The Jinx,” the HBO true-crime series that ended March 15, engendered a wave of intense attention and discussion as it rolled through its six-episode season. The finale was almost upstaged by the arrest of the documentary series' subject, real estate heir Robert Durst, and since it ended, there's been something of a backlash regarding its narrative techniques. I caught up on the show in recent two-day binge and had a few thoughts about what worked, what didn't and what will haunt me until the Durst saga takes its next turn.

  1. Canny recycling. Nothing about “The Jinx” is new, and I don’t intend that to be a dig at the show at all. But if you’ve ever watched a “Dateline” or a “20/20” that focused on an unsolved case, you’ve seen many of the elements that made “The Jinx” addictive: murder, money, marital discord, newspaper clippings, archival footage, swanky and tawdry real estate, re-enactments, dynastic squabbles, grieving friends and family, trial scenes and unexpected revelations. There are dozens of TV shows that traffic in this sort of thing, but “The Jinx” did what so many HBO programs do: It took a sturdy, reliable TV premise and it polished it up to a high, glossy shine. Just as “True Detective” is a really expensive, well-acted buddy-cop drama and “Game of Thrones” is a very pricey, often thoughtful take on fantasy epics, “The Jinx” took the kind of fare you often see on Discovery ID and in middlebrow TV news magazines and made that format seem fresh and compelling. Once you began watching “The Jinx,” it was hard to stop, and that’s what any network wants, no matter how fancy it is.

  • The rise of the “cork-boarder.” The past decade or so has witnessed the rise of a genre of television (and podcasts) that wants you to head out to an office supply store and stock up on push pins, highlighters, note cards and yarn -- items you’ll need for your cork board when you fall down a popular narrative’s rabbit-hole of theories, conspiracies and connections. As the radio drama “Serial” did, “The Jinx” presented not only a lengthy investigation into a sometimes bafflingly complex series of murder-related events, it also took you on a journey into the inquisitive mind of the person investigating that mystery.

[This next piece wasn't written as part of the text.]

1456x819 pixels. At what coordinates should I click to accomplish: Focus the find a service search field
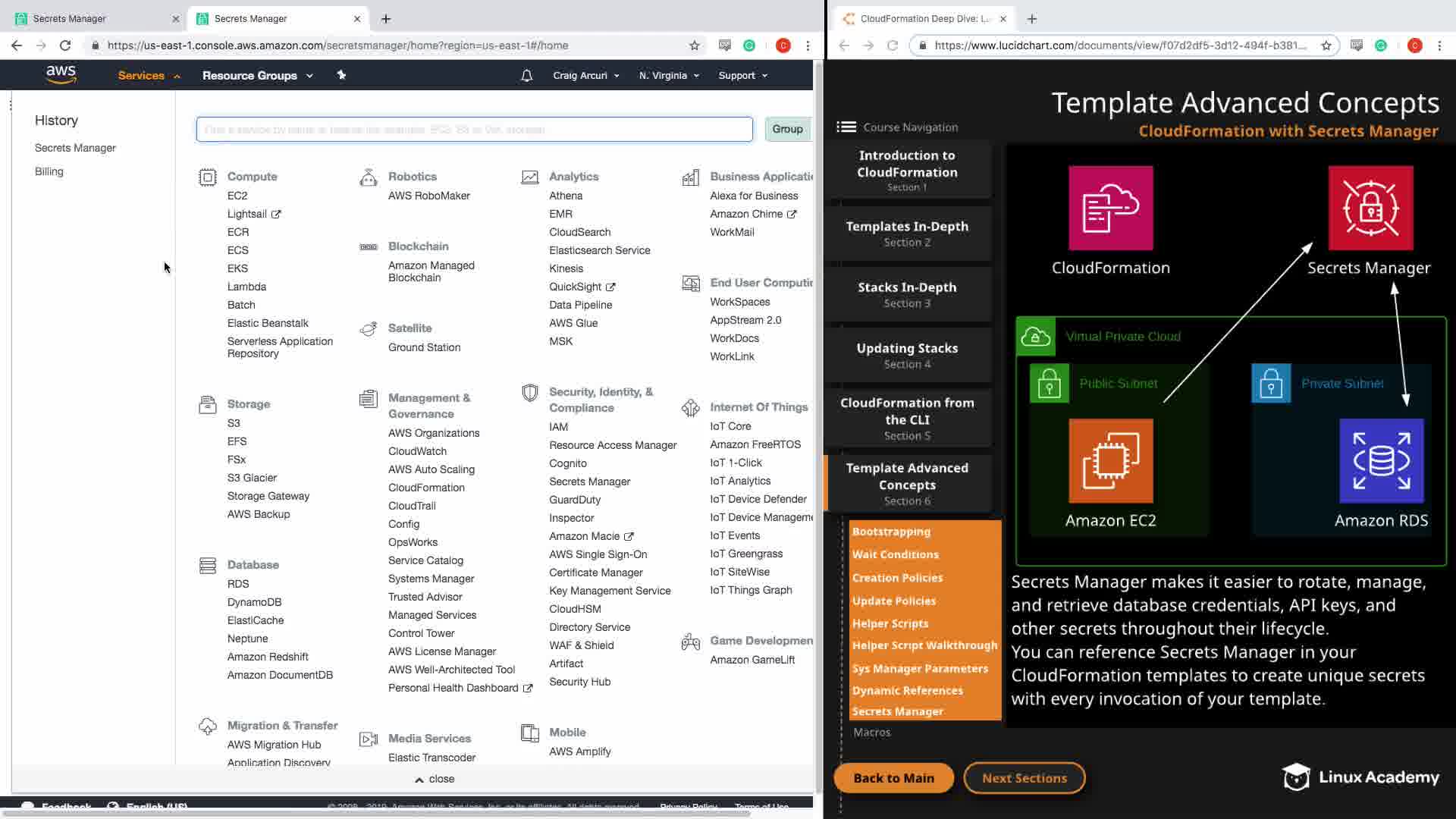474,130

Curiosity didn’t kill the cat, it ensured that the cat stayed up past her bedtime looking at message boards, websites and comments positing any number of theories and ideas about a particularly compelling cork-board narrative. As I said on Twitter the other day, it doesn’t matter if a “cork-boarder” is fiction or non-fiction: “Homeland,” “Lost,” “True Detective,” "Sherlock" and even “Breaking Bad” have driven both their characters and their viewers to puzzle over disparate facts and plunge headlong into unsolvable mysteries. Who can forget Carrie Mathison having a psychotic break in front of her elaborate “Homeland” Abu Nazir note board, or “Lost” fans doing freeze-frames in frantic attempts to unlock the secrets of the island? Those folks have a lot in common with people trying to solve “Serial” via Reddit crowdsourcing or trying to find the truth in Durst’s cleverly manipulative version of the “facts.” I’ve no doubt that we’ll get a lot more fictional and documentary cork-boarders in coming years as networks try to cash in on our twin desires for schadenfreude and elaborate yarn-and-note card constructions. (By the way, can we agree that Jason Sudeikis will play Jarecki in the inevitable film? They look so much alike.)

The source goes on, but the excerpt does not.